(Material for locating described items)

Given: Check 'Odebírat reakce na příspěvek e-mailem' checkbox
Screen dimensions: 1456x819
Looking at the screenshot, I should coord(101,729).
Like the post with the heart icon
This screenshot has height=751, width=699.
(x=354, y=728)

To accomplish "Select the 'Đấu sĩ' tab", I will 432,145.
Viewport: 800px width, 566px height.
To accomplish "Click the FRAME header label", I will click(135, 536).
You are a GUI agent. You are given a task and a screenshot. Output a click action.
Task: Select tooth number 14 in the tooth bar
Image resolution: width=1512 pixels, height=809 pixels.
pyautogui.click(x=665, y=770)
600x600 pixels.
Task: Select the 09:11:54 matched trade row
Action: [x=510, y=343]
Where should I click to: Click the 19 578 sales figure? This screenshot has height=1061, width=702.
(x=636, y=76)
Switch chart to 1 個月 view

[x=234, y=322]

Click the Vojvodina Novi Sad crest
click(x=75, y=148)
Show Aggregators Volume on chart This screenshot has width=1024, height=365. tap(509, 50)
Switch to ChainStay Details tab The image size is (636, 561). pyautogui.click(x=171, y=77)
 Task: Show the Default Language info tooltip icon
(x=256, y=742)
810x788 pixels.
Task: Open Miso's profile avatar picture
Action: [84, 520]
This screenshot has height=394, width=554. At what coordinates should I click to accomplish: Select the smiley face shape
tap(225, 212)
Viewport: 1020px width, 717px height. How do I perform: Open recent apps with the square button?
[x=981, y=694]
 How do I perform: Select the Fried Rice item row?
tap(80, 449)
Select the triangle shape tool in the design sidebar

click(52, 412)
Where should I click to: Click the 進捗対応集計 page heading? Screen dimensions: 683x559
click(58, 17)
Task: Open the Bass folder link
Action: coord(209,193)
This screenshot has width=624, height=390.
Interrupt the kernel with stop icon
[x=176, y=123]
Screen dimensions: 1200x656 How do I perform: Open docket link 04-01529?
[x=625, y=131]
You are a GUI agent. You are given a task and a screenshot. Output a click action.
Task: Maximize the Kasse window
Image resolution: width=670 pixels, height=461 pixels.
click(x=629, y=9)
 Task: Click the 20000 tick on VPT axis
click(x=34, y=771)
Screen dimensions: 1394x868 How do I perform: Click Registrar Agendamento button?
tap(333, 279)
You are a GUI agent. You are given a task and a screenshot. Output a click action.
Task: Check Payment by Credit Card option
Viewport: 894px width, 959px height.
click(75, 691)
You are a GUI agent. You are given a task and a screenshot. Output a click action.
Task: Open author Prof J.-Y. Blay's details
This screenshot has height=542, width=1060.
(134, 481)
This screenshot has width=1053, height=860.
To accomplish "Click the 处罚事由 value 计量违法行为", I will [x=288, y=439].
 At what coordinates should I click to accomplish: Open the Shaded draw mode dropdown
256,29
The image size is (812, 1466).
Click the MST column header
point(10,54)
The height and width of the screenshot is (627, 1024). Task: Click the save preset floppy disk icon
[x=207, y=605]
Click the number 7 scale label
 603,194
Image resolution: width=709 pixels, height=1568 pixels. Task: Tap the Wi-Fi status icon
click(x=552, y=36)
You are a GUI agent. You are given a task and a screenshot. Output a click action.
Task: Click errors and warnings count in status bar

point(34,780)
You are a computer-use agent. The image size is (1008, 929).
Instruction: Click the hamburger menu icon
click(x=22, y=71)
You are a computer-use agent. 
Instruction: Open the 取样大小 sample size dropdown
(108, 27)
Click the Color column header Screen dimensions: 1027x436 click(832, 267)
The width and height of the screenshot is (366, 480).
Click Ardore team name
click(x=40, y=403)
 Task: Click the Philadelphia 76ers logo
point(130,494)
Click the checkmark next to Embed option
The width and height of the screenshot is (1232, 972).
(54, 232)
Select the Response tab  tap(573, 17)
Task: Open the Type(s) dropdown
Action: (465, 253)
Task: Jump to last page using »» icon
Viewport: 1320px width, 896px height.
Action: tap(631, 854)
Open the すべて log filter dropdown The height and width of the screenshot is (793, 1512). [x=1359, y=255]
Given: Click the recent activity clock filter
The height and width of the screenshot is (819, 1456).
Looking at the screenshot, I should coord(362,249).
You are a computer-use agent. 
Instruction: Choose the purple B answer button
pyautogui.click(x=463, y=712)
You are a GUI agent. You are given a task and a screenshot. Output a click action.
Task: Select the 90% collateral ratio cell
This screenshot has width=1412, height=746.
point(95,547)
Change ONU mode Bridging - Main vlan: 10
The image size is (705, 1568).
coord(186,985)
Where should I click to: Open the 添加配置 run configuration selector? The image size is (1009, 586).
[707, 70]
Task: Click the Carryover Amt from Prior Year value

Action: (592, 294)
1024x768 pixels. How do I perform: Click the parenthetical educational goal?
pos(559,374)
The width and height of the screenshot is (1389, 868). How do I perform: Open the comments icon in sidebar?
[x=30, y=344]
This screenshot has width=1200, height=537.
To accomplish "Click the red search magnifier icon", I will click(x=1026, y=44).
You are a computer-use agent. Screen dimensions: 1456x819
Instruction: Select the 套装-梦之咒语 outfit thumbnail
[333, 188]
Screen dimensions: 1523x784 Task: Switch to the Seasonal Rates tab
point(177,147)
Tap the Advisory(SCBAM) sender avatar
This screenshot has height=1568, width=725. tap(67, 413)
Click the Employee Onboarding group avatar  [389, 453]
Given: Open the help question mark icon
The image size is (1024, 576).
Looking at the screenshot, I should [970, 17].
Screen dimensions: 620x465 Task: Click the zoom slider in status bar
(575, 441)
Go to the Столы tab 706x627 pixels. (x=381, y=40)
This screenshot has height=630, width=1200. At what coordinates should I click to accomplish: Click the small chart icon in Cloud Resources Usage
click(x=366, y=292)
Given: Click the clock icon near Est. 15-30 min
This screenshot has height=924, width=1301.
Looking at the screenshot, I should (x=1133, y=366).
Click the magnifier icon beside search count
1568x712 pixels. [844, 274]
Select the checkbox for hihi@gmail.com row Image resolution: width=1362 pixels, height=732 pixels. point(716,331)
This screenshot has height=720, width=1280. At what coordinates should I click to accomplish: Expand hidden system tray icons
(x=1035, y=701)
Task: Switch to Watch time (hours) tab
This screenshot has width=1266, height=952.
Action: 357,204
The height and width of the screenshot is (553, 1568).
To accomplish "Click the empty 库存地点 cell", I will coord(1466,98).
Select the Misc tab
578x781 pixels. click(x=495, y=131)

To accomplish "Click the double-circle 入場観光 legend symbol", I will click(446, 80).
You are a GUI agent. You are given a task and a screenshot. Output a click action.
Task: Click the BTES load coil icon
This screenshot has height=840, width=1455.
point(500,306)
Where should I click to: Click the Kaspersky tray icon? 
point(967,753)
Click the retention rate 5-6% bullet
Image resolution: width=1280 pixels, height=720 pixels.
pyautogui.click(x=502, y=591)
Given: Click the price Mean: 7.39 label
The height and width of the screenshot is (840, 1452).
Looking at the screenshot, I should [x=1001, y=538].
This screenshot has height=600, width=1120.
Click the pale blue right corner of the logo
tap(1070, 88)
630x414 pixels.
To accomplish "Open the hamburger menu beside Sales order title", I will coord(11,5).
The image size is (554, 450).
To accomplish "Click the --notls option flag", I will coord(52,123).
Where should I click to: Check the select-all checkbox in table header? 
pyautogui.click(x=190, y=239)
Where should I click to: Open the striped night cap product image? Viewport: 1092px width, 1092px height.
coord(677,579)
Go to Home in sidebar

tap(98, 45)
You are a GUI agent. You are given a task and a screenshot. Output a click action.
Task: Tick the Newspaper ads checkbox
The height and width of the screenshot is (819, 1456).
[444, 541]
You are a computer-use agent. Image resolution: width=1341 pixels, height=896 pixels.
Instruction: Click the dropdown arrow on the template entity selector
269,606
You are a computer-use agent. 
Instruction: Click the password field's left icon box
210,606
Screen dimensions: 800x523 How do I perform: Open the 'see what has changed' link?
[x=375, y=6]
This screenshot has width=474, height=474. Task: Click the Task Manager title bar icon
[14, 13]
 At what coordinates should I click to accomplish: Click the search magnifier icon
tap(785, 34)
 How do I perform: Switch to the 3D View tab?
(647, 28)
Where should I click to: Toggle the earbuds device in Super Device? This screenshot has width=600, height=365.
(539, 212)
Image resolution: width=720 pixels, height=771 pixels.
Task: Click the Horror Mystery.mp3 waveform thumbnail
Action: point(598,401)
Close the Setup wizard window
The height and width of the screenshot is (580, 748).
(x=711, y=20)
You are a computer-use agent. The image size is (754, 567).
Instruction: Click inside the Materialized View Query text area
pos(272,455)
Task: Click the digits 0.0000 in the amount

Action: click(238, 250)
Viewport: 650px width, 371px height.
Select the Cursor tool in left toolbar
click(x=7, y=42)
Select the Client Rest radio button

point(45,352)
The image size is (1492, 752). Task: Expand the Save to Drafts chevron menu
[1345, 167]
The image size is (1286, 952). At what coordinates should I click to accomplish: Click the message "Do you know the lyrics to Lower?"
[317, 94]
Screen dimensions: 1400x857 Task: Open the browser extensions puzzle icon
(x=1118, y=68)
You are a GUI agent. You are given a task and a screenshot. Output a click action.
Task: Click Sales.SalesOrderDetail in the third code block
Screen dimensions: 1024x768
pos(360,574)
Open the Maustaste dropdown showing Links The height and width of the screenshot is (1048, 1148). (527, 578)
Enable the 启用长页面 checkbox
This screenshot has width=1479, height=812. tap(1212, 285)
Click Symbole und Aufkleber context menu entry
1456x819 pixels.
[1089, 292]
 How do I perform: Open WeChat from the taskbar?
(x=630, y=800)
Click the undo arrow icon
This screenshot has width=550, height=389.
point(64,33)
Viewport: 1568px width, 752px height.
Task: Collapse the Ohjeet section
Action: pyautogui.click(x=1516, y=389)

Work required –
Could you copy out the material verbatim, from the line with "Open the Maustaste" up to and including the line with "[1089, 292]"?

Finished answer –
Open the Maustaste dropdown showing Links The height and width of the screenshot is (1048, 1148). (527, 578)
Enable the 启用长页面 checkbox
This screenshot has width=1479, height=812. tap(1212, 285)
Click Symbole und Aufkleber context menu entry
1456x819 pixels.
[1089, 292]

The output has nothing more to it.